21年10-12月期の世界経済は、防疫と経済の両立進展により、物価上昇圧力が強まるなかでも高めの成長率となった。オミクロン変異株の感染急拡大により、22年入り後は外出行動の抑制から世界経済の拡大ペースが鈍化しているが、重症化率や死亡率の低さを踏まえ、防疫措置を緩和する動きも広がっている。
22年以降の世界経済は、ワクチン接種等によりコロナとの共生が進むなかで、財政・金融政策による景気押上げ効果が段階的に剥落し、消費や投資を柱とする自律的な回復へのシフトが本格化するとの見方に変更はない。ただし、需給逼迫などを背景に、物価と金利の上昇圧力が前回11月見通し時点よりも強まってきており、世界経済の成長率の下振れ要因となろう。今後の注目点は、次の4点である。
第一に、物価上昇圧力である。供給網混乱など短期的な物価上昇圧力は段階的に緩和されるものの、23年にかけて米欧の消費者物価は2%を超える上昇が続く可能性が高い。①家計の過剰貯蓄が消費に回ることによる需要の強さに加え、構造的要因として②人手不足深刻化による賃金の上昇、③脱炭素化による素原材料価格の上昇も、物価上昇に寄与する。名目賃金は上昇が予想されるものの、実質賃金の伸び鈍化が消費の下振れ要因となろう。
第二に、米国の金融政策である。インフレ圧力の強まりを受けてFRBは22年3月に利上げを開始する見込み。22年内に計1.25%ポイント、23年内に追加で計0.75%ポイントの利上げを予想する。米国金利上昇は、米国の消費や投資の抑制要因となるほか、国際金融市場を通じて新興国の通貨安・インフレ圧力を一段と強める要因となる。
第三に、消費の回復力である。米欧を中心に物価と金利の上昇圧力が消費の抑制要因となるが、人手不足による雇用・所得環境の改善が見込まれるなか、コロナ危機下で積み上がった貯蓄(日米欧でGDPの約12%)が消費に回ることが予想される。消費は23年にかけて総じて堅調な回復を見込む。
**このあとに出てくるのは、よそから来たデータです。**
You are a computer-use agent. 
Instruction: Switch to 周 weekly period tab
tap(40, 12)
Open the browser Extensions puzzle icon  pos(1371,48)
第四に、グリーンやデジタルへの投資である。消費とともに経済の自律的な回復力の強さを左右する要素が投資だ。脱炭素社会への移行やデジタルトランスフォーメーションには、巨額の投資が必要になる。22年以降、欧州復興基金、米国インフラ投資計画などを通じた投資拡大に加え、民間部門でも中長期的な産業構造転換に必要な投資が加速。23年にかけて世界経済の成長押上げ要因となるだろう。
これらを踏まえ、世界経済の実質GDP成長率は、22年が前年比+3.5%(前回11月見通しから▲0.2%ポイント下方修正)、23年が同+3.0%と予測する。
先行きのリスクは、第一に、米国長期金利上昇による資産価格の過度な調整である。米国の利上げが市場予想を上回るペースで実施され長期金利が急騰すれば、株価や住宅価格の急落、金融市場の混乱を招き、世界経済の下振れ要因となる。第二に、中国経済失速と不良債権増加の悪循環である。中国経済の成長力が中長期的に減速局面にあるなか、債務問題の深刻化や輸出環境の悪化などをきっかけに中国経済の期待成長率が大きく低下すれば、投資・消費が抑制され、経済失速と不良債権増加の悪循環に陥りかねない。第三に、米中間選挙後の米政権運営の停滞である。中間選挙で大敗すればバイデン政権の求心力が一段と低下、富裕層課税や気候変動対策など政策の実現可能性が低下し、成長の下振れ要因となる。